Records from a data source:
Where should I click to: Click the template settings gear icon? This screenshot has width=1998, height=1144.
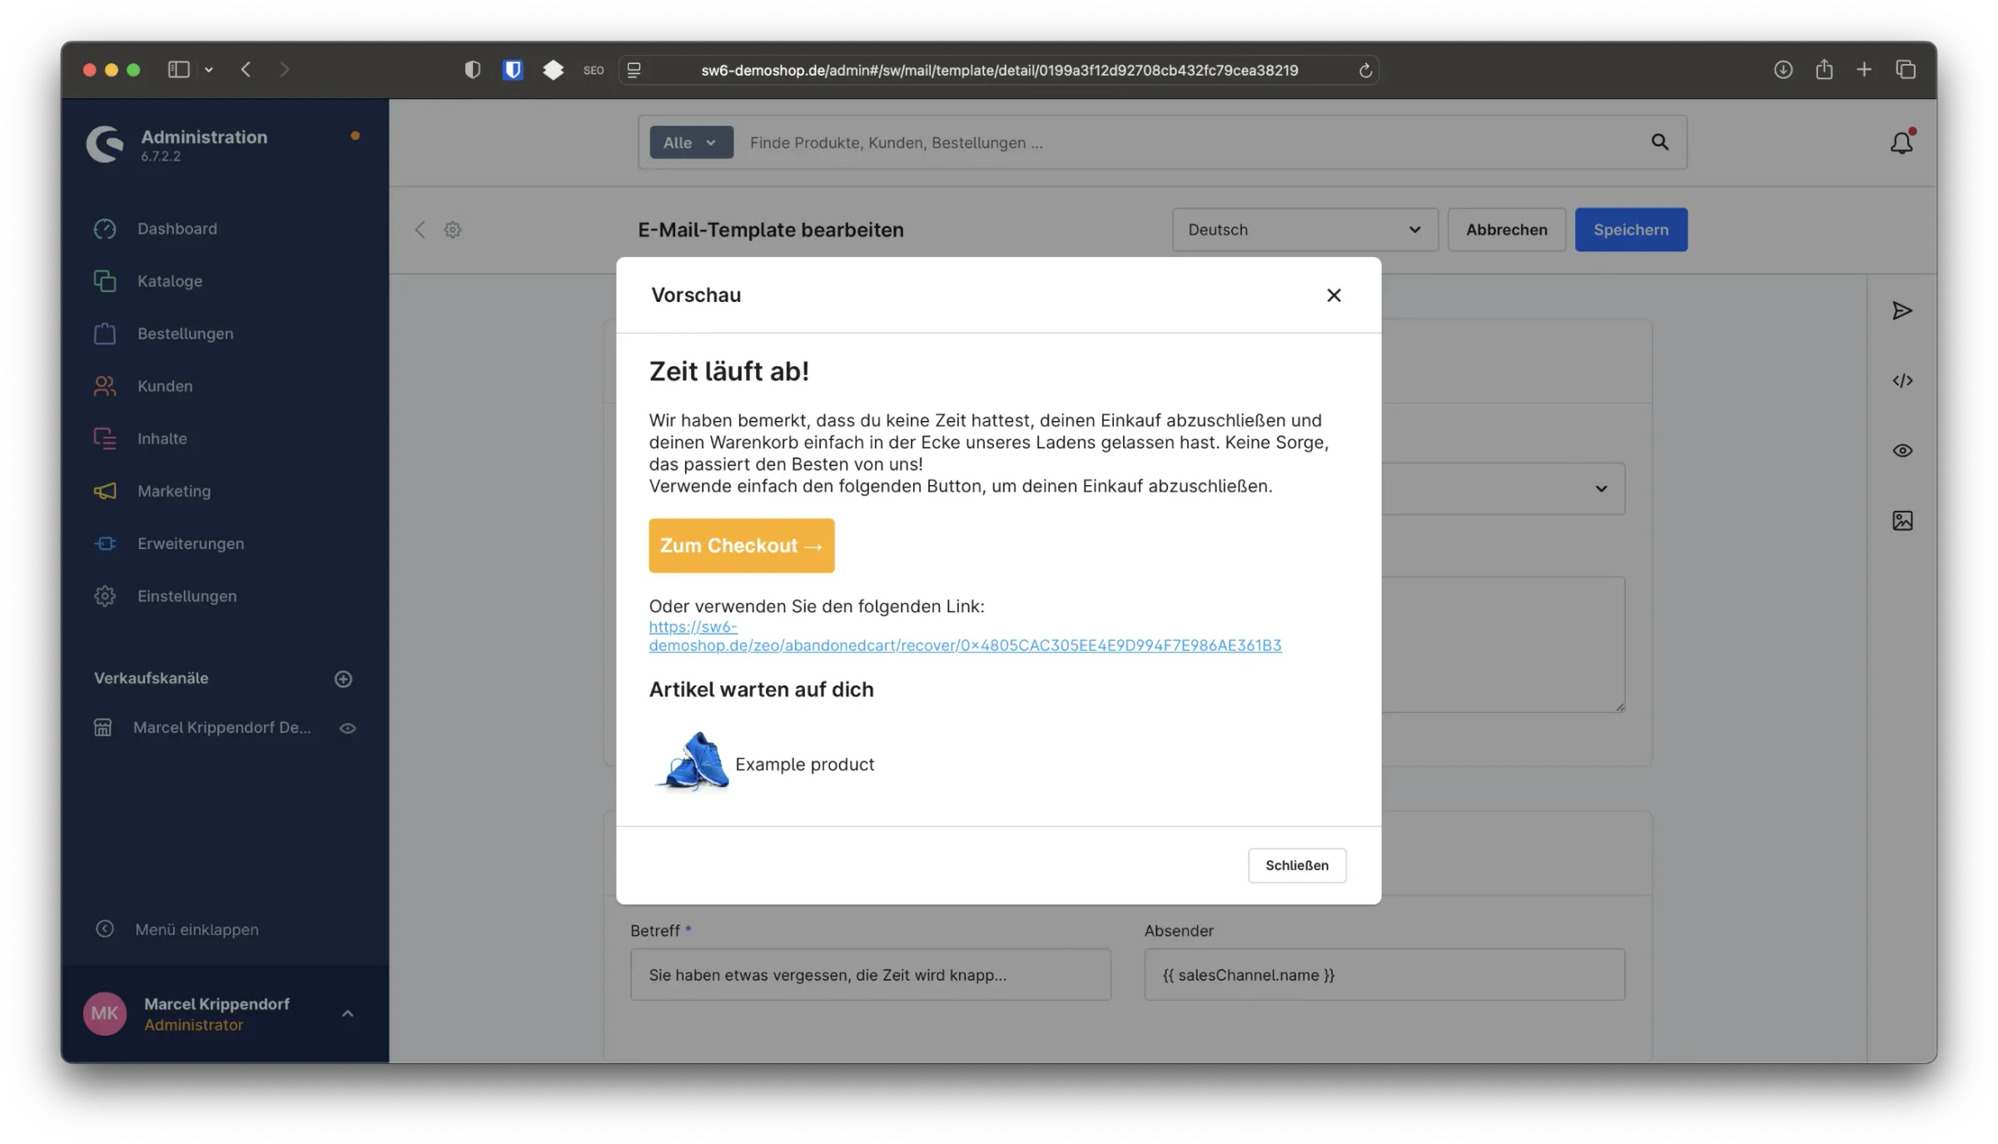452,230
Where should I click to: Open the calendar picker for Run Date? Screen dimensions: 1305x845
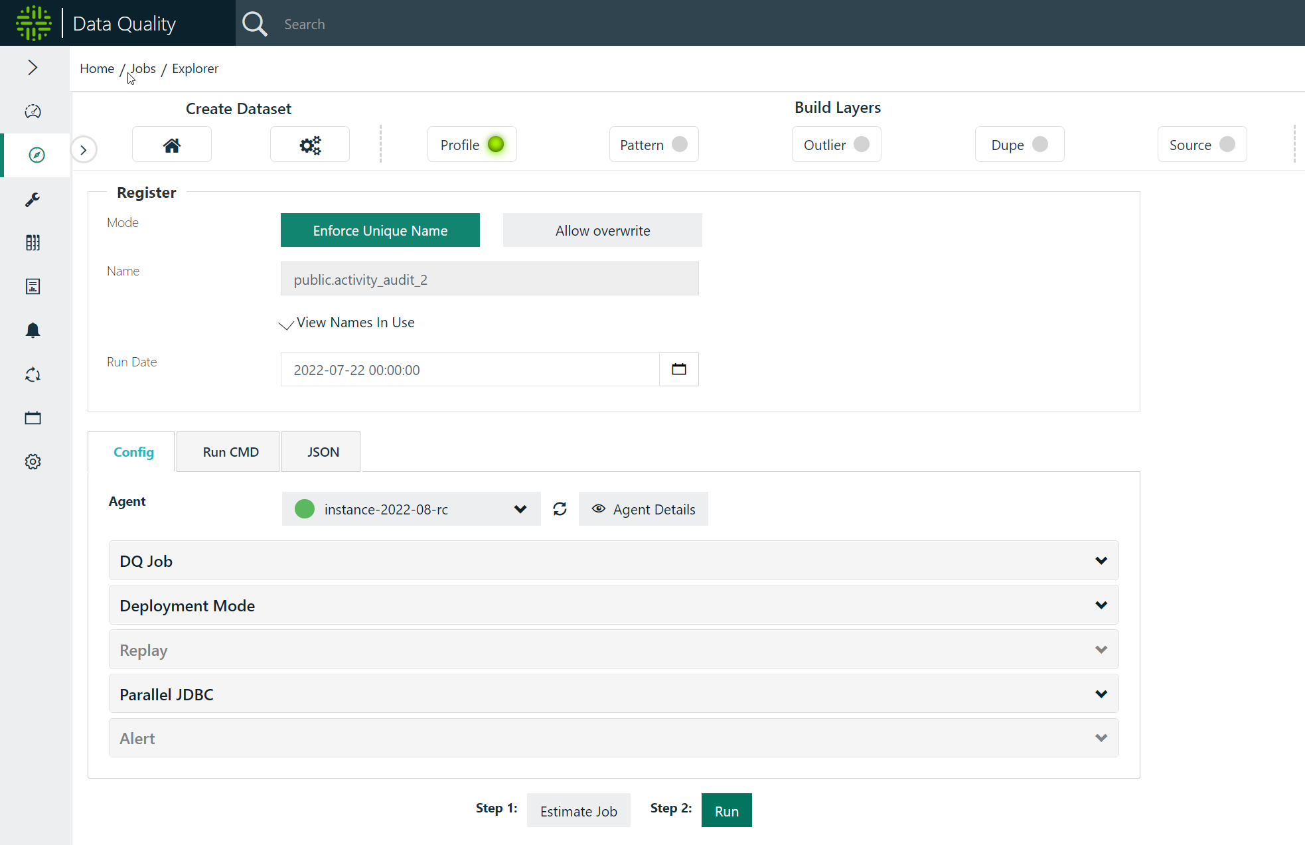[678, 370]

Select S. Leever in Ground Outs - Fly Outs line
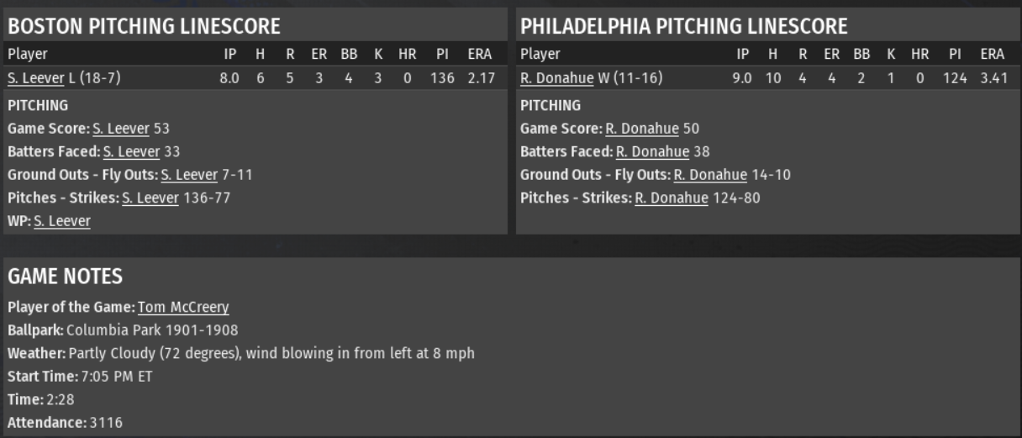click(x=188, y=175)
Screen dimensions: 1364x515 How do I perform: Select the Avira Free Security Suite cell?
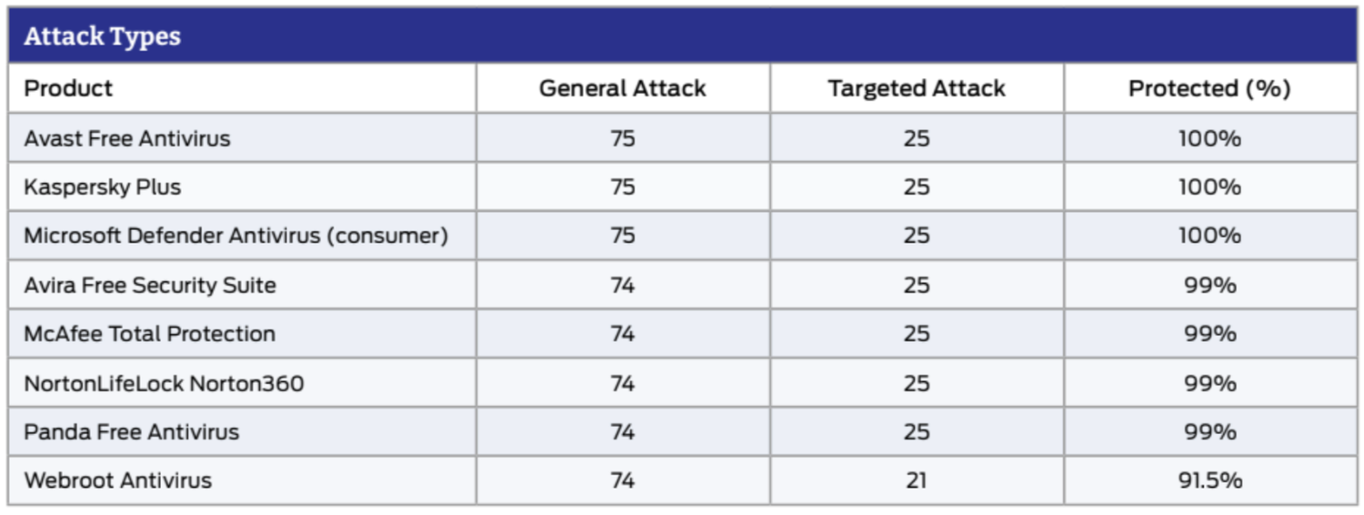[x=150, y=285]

**WHAT NEEDS TO BE DONE**
State only how many lines in the listing above contain the word "Select".

**THE ANSWER**
2